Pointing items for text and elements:
▬▬▬▬▬▬
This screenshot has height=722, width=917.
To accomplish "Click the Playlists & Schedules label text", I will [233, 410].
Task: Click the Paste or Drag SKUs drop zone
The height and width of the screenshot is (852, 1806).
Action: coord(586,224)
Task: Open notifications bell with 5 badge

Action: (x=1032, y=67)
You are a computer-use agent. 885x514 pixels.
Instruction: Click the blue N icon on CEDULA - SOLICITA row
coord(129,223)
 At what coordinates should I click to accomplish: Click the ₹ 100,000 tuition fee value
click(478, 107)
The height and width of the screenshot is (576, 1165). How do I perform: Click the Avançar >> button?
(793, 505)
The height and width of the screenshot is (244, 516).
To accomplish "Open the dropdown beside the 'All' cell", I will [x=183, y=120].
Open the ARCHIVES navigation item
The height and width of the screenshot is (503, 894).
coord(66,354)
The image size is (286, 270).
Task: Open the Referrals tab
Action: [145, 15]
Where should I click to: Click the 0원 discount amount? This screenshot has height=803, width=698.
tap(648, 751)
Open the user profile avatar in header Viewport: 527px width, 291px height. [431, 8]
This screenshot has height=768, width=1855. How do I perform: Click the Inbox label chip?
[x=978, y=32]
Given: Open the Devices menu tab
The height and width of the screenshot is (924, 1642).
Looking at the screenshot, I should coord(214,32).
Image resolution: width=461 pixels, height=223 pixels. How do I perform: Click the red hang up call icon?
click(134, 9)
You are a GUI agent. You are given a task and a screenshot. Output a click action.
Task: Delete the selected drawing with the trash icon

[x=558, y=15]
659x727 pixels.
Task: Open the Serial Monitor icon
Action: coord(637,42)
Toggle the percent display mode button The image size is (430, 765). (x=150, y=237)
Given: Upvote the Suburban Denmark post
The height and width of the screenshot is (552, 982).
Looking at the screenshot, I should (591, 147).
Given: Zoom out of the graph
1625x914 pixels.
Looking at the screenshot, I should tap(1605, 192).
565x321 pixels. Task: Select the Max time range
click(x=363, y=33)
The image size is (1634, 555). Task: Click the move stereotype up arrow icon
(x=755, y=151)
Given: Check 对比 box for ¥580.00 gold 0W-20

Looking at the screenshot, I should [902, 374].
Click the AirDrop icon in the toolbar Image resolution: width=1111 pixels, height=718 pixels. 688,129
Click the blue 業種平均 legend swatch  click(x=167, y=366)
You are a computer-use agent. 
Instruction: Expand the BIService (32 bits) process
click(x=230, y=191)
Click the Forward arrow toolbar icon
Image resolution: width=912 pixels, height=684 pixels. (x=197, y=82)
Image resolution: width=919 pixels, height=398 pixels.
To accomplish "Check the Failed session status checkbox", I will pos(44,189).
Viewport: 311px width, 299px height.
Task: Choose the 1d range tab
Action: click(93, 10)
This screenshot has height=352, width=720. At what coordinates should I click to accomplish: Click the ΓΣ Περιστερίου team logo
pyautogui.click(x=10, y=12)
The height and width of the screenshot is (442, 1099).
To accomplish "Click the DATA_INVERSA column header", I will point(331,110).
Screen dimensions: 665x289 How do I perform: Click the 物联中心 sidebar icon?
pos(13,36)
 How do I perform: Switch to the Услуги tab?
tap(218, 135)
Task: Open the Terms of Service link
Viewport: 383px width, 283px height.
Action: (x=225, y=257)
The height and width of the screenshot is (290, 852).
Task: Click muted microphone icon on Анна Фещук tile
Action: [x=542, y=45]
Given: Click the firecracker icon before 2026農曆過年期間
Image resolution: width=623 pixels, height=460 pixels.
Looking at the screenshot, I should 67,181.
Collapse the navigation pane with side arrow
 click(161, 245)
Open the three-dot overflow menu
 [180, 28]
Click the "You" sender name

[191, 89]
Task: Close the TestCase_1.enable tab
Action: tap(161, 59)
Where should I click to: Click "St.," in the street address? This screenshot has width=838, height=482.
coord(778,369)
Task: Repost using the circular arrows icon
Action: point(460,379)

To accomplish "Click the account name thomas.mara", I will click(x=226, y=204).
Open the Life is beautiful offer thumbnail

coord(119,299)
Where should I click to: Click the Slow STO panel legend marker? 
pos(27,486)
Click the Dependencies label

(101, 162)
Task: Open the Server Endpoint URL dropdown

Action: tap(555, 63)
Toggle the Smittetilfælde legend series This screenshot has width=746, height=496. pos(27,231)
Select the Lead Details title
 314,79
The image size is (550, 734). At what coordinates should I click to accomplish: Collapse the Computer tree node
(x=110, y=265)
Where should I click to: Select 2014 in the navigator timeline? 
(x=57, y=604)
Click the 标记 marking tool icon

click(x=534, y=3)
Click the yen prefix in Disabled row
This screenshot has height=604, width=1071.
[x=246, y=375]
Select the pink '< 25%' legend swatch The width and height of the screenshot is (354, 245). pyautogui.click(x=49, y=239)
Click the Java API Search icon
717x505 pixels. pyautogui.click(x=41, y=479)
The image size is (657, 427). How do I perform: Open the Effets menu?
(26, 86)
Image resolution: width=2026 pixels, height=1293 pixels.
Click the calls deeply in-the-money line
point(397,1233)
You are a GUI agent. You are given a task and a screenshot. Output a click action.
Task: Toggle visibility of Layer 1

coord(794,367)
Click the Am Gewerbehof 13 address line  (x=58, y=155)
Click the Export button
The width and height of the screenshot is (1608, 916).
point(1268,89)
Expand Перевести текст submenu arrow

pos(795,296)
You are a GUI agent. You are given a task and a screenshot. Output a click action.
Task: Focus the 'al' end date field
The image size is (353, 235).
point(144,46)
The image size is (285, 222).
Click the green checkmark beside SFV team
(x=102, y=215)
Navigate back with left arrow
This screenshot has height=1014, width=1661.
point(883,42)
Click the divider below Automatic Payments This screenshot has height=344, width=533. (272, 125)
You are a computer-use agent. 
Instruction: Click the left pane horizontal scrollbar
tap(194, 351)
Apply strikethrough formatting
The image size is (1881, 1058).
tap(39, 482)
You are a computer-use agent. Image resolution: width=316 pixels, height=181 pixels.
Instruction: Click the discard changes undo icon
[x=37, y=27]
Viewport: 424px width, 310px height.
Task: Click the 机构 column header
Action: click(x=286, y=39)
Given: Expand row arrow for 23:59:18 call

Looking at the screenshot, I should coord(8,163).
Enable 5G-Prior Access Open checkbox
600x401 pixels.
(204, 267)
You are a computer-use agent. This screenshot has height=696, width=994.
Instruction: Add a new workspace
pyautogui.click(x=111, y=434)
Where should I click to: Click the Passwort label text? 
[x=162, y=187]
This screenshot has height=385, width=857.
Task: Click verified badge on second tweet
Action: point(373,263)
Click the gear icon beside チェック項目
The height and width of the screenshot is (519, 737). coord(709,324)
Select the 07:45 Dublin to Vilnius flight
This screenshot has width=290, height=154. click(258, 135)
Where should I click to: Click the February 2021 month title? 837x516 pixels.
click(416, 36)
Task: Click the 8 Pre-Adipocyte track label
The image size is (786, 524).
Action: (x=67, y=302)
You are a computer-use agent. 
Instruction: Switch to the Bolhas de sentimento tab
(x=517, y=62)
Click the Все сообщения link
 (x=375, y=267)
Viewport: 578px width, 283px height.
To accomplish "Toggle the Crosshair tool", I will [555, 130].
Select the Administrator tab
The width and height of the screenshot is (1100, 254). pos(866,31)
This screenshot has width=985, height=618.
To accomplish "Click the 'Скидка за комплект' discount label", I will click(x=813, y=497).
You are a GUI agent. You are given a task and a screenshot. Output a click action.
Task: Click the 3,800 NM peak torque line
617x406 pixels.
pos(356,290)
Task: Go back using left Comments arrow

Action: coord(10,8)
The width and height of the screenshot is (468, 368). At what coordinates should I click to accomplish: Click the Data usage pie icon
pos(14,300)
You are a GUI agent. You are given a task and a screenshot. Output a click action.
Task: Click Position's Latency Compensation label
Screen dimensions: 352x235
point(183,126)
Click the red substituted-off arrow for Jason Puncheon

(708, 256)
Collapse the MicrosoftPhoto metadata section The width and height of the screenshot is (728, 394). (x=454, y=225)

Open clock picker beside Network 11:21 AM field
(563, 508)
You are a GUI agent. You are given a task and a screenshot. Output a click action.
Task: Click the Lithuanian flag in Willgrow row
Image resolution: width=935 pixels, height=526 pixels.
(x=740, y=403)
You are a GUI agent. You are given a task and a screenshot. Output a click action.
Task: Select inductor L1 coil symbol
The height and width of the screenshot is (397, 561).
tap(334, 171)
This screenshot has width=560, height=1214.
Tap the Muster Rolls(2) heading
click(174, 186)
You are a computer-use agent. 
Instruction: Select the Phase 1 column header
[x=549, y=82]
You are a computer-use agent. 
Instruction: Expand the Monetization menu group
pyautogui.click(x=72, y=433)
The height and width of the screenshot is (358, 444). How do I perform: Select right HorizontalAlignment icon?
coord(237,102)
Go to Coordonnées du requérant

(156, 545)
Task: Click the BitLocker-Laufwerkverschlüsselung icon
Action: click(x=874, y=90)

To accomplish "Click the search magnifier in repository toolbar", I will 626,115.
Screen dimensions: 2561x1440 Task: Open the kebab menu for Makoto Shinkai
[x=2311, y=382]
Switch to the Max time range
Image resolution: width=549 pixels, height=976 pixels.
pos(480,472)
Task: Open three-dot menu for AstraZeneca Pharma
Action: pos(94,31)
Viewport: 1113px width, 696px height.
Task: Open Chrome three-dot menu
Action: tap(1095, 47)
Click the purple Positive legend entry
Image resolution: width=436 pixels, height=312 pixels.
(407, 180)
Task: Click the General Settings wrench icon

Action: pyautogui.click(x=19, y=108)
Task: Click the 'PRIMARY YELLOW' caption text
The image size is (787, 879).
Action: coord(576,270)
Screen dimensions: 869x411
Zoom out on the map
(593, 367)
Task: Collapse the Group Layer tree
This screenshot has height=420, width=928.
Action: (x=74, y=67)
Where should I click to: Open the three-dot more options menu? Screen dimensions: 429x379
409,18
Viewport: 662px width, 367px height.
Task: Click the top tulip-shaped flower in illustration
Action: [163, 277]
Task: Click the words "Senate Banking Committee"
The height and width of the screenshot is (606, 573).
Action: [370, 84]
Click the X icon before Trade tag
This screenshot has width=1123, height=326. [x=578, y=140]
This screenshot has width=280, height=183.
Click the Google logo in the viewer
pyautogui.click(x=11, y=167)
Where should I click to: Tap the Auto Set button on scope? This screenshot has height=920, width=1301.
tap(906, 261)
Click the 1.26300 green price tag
▬▬▬▬▬▬
Problem:
Copy the lines above verbatim, from the line containing "Task: Click the Paste or Drag SKUs drop zone" up to and including the line containing "coord(129,223)".

Answer for this exercise:
Task: Click the Paste or Drag SKUs drop zone
The height and width of the screenshot is (852, 1806).
Action: coord(586,224)
Task: Open notifications bell with 5 badge

Action: (x=1032, y=67)
You are a computer-use agent. 885x514 pixels.
Instruction: Click the blue N icon on CEDULA - SOLICITA row
coord(129,223)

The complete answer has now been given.